“AI projects are not just about AI meters, they have lots of other cloud meters as well,” said Microsoft CEO Satya Nadella, citing the impact of AI on the Azure cloud platform. (GeekWire File Photo / Todd Bishop)

AI is starting to generate real money for the big cloud providers.

Global spending on cloud infrastructure services topped $68 billion in the third quarter, up 18% year-over-year. That’s the new estimate from Synergy Research Group, a market researcher that provides data and analysis on IT and cloud-related markets, after results last week from Amazon, Microsoft, and Google.

“The current economic and political climate has crimped some growth in cloud spending, but there is clear evidence that generative AI technology and services are starting to help overcome those barriers,” Synergy Research said.

Microsoft gained 2 points in cloud market share in the third quarter, according to Synergy Research Group.
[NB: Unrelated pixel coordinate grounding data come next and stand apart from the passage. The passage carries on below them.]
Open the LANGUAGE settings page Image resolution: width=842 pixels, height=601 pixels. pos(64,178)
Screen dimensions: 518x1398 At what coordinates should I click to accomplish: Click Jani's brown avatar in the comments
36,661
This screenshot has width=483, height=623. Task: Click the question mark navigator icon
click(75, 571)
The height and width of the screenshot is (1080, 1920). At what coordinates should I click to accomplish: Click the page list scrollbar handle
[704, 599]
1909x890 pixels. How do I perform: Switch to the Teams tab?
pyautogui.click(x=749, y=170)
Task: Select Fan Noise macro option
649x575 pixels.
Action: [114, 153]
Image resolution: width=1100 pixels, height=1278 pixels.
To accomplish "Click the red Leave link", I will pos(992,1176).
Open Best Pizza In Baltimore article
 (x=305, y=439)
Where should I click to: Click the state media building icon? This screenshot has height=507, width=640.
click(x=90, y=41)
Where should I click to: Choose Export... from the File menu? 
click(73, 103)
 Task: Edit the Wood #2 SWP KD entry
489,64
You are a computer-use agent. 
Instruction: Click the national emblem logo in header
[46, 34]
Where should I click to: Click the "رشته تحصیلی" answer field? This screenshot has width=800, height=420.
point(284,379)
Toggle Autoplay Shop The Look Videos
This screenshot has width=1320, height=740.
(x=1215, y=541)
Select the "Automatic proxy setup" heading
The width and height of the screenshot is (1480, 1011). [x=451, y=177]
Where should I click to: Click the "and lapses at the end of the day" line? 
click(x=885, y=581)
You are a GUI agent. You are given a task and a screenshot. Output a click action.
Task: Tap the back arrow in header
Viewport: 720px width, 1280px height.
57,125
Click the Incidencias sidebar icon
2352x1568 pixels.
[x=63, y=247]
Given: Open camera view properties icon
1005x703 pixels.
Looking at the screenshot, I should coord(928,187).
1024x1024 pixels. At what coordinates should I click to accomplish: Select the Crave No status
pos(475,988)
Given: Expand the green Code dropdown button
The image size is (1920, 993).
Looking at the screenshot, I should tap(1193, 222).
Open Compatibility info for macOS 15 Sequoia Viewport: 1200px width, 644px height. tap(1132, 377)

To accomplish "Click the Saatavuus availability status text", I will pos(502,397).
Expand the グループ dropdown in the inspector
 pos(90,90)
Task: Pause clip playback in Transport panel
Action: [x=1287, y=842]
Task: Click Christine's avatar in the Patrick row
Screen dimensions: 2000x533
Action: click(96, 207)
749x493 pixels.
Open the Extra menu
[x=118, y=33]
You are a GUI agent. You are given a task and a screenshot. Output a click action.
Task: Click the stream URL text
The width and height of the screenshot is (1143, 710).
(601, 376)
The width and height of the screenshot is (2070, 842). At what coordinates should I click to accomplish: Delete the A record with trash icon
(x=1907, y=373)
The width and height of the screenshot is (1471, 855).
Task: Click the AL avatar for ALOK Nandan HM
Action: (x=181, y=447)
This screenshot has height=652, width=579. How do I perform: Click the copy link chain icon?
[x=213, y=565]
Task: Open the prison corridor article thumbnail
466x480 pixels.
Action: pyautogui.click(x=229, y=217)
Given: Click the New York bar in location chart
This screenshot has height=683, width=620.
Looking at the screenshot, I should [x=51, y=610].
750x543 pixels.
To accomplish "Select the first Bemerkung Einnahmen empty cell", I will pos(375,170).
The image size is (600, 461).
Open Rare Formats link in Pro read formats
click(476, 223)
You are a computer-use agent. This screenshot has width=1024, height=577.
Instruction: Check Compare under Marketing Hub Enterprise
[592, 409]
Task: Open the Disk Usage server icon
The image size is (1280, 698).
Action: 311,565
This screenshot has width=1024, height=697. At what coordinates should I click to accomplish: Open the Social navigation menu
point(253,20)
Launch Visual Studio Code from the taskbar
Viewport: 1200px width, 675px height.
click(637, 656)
However, it’s still early days in this new era, and the contributions from AI are modest in the scheme of things, as noted by this Business Insider story last week.

“Companies are still learning which models they want to use, which models they use for what purposes, which model sizes they should use to get the latency and cost characteristics they desire,” Amazon CEO Andy Jassy said on the company’s earnings call. “In our opinion, the only certainty is that there will continue to be a high rate of change.”

Microsoft Azure’s market share rose 2 points to 23%, with Amazon at 32% and Google at 11%, followed by Alibaba (4%), IBM (3%), Salesforce (3%), Oracle (2%) and Tencent (2%), according to Synergy chief analyst John Dinsdale.

  • On its quarterly conference call, Microsoft said 3 points of the 29% growth in its Azure cloud revenue came from AI, exceeding the 2% contribution from AI that the company had predicted going into the quarter.
  • Microsoft is seeing customers start new projects driven entirely by AI, which leads to increased consumption of other Azure services (i.e., storage and computing). “AI projects are not just about AI meters; they have lots of other cloud meters as well,” said Microsoft CEO Satya Nadella on the call.
  • Analysts at Bernstein said Microsoft has “has taken the AI [mantle] from Google, and that Azure could become a bigger and more important hyperscale provider than AWS,” as reported by CNBC.

Not so fast, says Jassy. “It’s a little hard to measure them apples to apples, but in our best estimation, the amount of growth we’re seeing in the absolute amount of generative AI business we’re seeing compares very favorably with anything else I’ve seen externally,” the Amazon CEO said.

  • Speaking on Amazon’s earnings call, Jassy said he foresees “a very substantial, gigantic new generative AI opportunity,” saying the field will generate “tens of billions of dollars in revenue for AWS over the next several years.”
  • Overall, AWS revenue increased 12% to 23.1 billion, compared with the same quarter a year ago. Operating income was $7 billion in the segment, representing more than 62% of Amazon’s total operating income.
  • Amazon Web Services offers chips for AI training and inference; its Bedrock service runs multiple AI foundation models; and its code-generating tool CodeWhisperer is a rival to Microsoft-owned Github’s Copilot.

Google Cloud revenue rose 22% to $8.4 billion, with operating income of $266 million, compared with a $440 million loss in the same quarter last year, fueled in part by demand for AI and data services.

  • Investors, however, knocked Google Cloud for missing Wall Street estimates of $8.62 billion, its slowest quarterly growth since at least the first quarter of 2021, according to a Reuters report.
  • On the company’s earnings call, Google CEO Sundar Pichai said more than half of all funded generative AI startups are Google Cloud customers.
  • Google offers Nvidia GPUs for training and running AI models, in addition to its Vertex AI platform for building and deploying AI applications.

COMING UP: Microsoft’s Ignite conference for developers and IT pros is Nov. 15-17; and Amazon’s big cloud conference, AWS re:Invent, is Nov. 27-Dec. 1.